Of the essential amino acids, three account for as much as 33% of muscle tissue:

Leucine:  The amino acid leucine is the king of stimulating muscle protein synthesis!  Leucine is one of the three branched chain amino acids (BCAAs), and is unique in its ability to stimulate skeletal muscle protein synthesis. In fact, leucine has a several fold greater impact on protein synthesis than any other amino! 

Isoleucine:  Isoleucine is an amino acid that is best known for its ability to increase endurance and help heal and repair muscle tissue and encourage clotting at the site of injury. This amino acid is especially important to serious athletes and body builders because its primary function in the body is to boost energy and help the body recover from strenuous physical activity.
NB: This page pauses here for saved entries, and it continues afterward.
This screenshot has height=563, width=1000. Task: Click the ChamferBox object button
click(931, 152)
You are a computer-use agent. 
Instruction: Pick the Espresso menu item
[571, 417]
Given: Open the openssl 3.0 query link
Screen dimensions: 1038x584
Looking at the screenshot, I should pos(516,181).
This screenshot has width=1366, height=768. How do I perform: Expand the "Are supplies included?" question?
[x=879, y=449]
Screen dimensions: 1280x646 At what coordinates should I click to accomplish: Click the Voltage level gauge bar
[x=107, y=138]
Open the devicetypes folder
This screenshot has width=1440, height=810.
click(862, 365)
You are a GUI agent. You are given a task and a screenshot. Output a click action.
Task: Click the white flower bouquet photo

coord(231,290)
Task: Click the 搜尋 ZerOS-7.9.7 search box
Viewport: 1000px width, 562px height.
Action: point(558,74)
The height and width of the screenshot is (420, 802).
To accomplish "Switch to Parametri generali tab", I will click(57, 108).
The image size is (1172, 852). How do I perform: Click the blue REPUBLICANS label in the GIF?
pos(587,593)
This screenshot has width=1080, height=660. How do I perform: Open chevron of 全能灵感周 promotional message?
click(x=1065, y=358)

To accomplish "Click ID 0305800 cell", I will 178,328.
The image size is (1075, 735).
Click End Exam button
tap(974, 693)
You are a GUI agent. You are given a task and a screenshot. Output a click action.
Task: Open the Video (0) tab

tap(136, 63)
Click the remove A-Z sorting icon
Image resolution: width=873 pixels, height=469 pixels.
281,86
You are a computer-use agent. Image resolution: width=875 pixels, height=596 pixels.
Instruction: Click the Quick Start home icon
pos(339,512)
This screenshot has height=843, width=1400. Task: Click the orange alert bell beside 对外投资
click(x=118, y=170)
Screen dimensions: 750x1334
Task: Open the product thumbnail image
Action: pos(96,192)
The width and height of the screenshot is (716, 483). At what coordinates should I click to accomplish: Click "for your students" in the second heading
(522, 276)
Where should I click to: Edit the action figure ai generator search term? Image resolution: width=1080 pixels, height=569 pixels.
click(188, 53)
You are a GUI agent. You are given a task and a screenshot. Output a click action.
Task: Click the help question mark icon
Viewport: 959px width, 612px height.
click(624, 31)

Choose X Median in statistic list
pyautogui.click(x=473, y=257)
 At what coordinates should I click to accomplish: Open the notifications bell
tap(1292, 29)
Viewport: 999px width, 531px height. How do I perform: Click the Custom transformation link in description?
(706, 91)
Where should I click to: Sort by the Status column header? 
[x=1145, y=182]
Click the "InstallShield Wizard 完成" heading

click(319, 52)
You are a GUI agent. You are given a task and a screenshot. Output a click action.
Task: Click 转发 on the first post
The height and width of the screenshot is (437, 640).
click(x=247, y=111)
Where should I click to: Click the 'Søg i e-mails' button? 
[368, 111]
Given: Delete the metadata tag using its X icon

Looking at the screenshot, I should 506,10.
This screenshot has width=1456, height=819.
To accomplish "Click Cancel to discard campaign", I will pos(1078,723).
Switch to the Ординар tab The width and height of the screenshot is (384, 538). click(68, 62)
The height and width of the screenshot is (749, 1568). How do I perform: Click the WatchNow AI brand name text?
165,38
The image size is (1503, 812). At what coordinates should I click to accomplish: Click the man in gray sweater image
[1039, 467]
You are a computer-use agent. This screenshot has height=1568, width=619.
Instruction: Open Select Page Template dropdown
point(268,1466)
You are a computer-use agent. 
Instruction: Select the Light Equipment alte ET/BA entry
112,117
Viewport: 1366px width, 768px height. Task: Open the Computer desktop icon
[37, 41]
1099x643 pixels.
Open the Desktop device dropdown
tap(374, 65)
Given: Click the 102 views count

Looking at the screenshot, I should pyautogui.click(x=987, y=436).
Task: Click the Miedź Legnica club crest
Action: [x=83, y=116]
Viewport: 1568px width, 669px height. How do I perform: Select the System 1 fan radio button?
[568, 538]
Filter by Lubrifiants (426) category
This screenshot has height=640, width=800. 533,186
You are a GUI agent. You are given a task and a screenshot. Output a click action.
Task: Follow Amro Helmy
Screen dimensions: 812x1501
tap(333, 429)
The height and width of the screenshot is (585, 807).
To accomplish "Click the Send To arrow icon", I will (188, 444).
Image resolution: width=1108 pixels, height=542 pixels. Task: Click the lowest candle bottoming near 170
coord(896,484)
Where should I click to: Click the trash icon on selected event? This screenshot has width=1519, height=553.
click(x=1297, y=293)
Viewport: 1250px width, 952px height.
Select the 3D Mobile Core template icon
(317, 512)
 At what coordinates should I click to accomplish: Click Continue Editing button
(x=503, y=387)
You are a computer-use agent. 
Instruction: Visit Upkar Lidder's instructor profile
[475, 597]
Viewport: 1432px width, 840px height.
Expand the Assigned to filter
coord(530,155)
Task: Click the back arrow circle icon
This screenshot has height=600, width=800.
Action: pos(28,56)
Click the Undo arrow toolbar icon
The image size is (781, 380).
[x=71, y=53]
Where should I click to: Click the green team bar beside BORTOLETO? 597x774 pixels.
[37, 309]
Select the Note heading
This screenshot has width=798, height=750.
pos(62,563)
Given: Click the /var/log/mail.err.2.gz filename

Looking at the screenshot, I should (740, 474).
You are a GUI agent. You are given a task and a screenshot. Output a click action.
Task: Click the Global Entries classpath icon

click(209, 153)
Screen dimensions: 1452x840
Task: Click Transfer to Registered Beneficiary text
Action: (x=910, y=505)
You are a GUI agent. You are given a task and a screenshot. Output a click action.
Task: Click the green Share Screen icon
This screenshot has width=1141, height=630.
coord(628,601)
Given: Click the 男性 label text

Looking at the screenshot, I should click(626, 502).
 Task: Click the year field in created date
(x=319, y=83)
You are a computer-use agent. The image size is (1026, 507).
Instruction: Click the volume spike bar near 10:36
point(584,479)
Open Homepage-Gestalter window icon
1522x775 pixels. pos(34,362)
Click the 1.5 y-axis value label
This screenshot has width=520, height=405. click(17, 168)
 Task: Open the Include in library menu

Valine:  Valine is a branched-chain amino acid (BCAA) that works with the other two BCAAs, isoleucine and leucine, to promote normal growth, repair tissues, regulate blood sugar, and provide the body with energy. Valine helps stimulate the central nervous system, and is needed for proper mental functioning. 

Effects on Endurance Exercise

A well-known study showed BCAA supplementation worked to increase lactate threshold and exercise endurance. But it should also be noted these trials were not conducted solely on BCAA supplementation, but on BCAAs as well as a 4% carbohydrate solution. While an increase in lactate threshold was clear, no actual increase on performance came about in a controlled time trial!

But, just to throw a spanner in the works, other researchers found that a 3% carbohydrate and 1.2% BCAA drink significantly changed exercise performance, despite containing lower total calories and caloric content.

In further studies the researchers found that with carbohydrate supplementation alone the subjects were able to cover more distance in a controlled time trial, whereas there was no difference at all between distances covered in BCAA supplementation versus a placebo. However, the rate of perceived exertion did drop in the BCAA group, but no aerobic performance increase could be detected.

Resistance Training and BCAAs

When it came to resistance training, however, things were substantially different. Researchers found significant increases of testosterone levels in BCAA supplemented trainees following resistance training. These studies concluded that short-term BCAA supplementation may produce a net anabolic hormonal profile change – precisely what you’re after if you lift weights.